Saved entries
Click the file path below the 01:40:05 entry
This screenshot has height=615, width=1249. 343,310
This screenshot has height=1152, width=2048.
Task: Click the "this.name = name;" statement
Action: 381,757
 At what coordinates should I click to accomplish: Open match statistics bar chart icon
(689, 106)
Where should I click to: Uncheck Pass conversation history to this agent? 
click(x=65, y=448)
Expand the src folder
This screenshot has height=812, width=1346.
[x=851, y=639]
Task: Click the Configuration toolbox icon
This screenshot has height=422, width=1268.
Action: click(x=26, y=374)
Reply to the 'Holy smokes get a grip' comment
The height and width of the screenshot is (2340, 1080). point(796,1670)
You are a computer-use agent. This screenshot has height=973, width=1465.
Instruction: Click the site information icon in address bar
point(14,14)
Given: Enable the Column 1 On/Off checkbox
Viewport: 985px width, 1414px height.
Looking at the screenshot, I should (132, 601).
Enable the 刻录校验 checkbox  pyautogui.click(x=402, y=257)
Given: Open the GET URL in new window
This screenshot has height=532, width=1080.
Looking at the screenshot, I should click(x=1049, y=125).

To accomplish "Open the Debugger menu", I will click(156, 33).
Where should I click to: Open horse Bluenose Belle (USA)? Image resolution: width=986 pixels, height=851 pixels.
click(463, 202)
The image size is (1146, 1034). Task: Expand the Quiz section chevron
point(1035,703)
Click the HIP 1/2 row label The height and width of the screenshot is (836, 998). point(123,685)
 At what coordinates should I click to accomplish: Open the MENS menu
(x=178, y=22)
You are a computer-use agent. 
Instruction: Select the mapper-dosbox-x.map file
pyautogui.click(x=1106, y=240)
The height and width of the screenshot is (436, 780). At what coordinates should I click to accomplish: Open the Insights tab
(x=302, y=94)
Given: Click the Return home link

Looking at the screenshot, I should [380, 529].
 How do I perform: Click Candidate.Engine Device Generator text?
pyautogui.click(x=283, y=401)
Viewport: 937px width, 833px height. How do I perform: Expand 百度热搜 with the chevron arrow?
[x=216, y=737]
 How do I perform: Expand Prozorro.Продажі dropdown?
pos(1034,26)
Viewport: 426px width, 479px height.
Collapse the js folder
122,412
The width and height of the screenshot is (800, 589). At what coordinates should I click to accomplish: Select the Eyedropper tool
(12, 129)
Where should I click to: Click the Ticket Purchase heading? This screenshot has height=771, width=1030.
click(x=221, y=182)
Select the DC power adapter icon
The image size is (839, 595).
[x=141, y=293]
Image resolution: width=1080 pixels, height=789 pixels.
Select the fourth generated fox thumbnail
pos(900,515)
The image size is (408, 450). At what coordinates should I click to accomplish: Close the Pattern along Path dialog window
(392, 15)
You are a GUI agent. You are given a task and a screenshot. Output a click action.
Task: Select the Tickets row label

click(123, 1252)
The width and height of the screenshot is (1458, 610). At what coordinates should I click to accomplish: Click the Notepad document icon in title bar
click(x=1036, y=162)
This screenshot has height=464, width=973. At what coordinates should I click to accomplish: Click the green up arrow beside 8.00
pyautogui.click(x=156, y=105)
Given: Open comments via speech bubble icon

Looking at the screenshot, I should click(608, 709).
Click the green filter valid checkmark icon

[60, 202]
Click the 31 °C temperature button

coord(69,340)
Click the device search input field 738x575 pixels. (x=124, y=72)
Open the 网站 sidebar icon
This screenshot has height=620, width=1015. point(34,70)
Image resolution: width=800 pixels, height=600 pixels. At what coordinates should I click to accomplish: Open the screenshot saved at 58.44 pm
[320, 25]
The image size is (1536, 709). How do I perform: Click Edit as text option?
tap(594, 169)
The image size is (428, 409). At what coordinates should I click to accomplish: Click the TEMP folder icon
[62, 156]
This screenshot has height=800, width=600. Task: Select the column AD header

# [Problem to work on]
Every entry must be duplicated exactly as it stands.

# [Written solution]
Click the file path below the 01:40:05 entry
This screenshot has height=615, width=1249. 343,310
This screenshot has height=1152, width=2048.
Task: Click the "this.name = name;" statement
Action: 381,757
 At what coordinates should I click to accomplish: Open match statistics bar chart icon
(689, 106)
Where should I click to: Uncheck Pass conversation history to this agent? 
click(x=65, y=448)
Expand the src folder
This screenshot has height=812, width=1346.
[x=851, y=639]
Task: Click the Configuration toolbox icon
This screenshot has height=422, width=1268.
Action: click(x=26, y=374)
Reply to the 'Holy smokes get a grip' comment
The height and width of the screenshot is (2340, 1080). point(796,1670)
You are a computer-use agent. This screenshot has height=973, width=1465.
Instruction: Click the site information icon in address bar
point(14,14)
Given: Enable the Column 1 On/Off checkbox
Viewport: 985px width, 1414px height.
Looking at the screenshot, I should (132, 601).
Enable the 刻录校验 checkbox  pyautogui.click(x=402, y=257)
Given: Open the GET URL in new window
This screenshot has height=532, width=1080.
Looking at the screenshot, I should click(x=1049, y=125).

To accomplish "Open the Debugger menu", I will click(156, 33).
Where should I click to: Open horse Bluenose Belle (USA)? Image resolution: width=986 pixels, height=851 pixels.
click(463, 202)
The image size is (1146, 1034). Task: Expand the Quiz section chevron
point(1035,703)
Click the HIP 1/2 row label The height and width of the screenshot is (836, 998). point(123,685)
 At what coordinates should I click to accomplish: Open the MENS menu
(x=178, y=22)
You are a computer-use agent. 
Instruction: Select the mapper-dosbox-x.map file
pyautogui.click(x=1106, y=240)
The height and width of the screenshot is (436, 780). At what coordinates should I click to accomplish: Open the Insights tab
(x=302, y=94)
Given: Click the Return home link

Looking at the screenshot, I should [380, 529].
 How do I perform: Click Candidate.Engine Device Generator text?
pyautogui.click(x=283, y=401)
Viewport: 937px width, 833px height. How do I perform: Expand 百度热搜 with the chevron arrow?
[x=216, y=737]
 How do I perform: Expand Prozorro.Продажі dropdown?
pos(1034,26)
Viewport: 426px width, 479px height.
Collapse the js folder
122,412
The width and height of the screenshot is (800, 589). At what coordinates should I click to accomplish: Select the Eyedropper tool
(12, 129)
Where should I click to: Click the Ticket Purchase heading? This screenshot has height=771, width=1030.
click(x=221, y=182)
Select the DC power adapter icon
The image size is (839, 595).
[x=141, y=293]
Image resolution: width=1080 pixels, height=789 pixels.
Select the fourth generated fox thumbnail
pos(900,515)
The image size is (408, 450). At what coordinates should I click to accomplish: Close the Pattern along Path dialog window
(392, 15)
You are a GUI agent. You are given a task and a screenshot. Output a click action.
Task: Select the Tickets row label

click(123, 1252)
The width and height of the screenshot is (1458, 610). At what coordinates should I click to accomplish: Click the Notepad document icon in title bar
click(x=1036, y=162)
This screenshot has height=464, width=973. At what coordinates should I click to accomplish: Click the green up arrow beside 8.00
pyautogui.click(x=156, y=105)
Given: Open comments via speech bubble icon

Looking at the screenshot, I should click(608, 709).
Click the green filter valid checkmark icon

[60, 202]
Click the 31 °C temperature button

coord(69,340)
Click the device search input field 738x575 pixels. (x=124, y=72)
Open the 网站 sidebar icon
This screenshot has height=620, width=1015. point(34,70)
Image resolution: width=800 pixels, height=600 pixels. At what coordinates should I click to accomplish: Open the screenshot saved at 58.44 pm
[320, 25]
The image size is (1536, 709). How do I perform: Click Edit as text option?
tap(594, 169)
The image size is (428, 409). At what coordinates should I click to accomplish: Click the TEMP folder icon
[62, 156]
This screenshot has height=800, width=600. Task: Select the column AD header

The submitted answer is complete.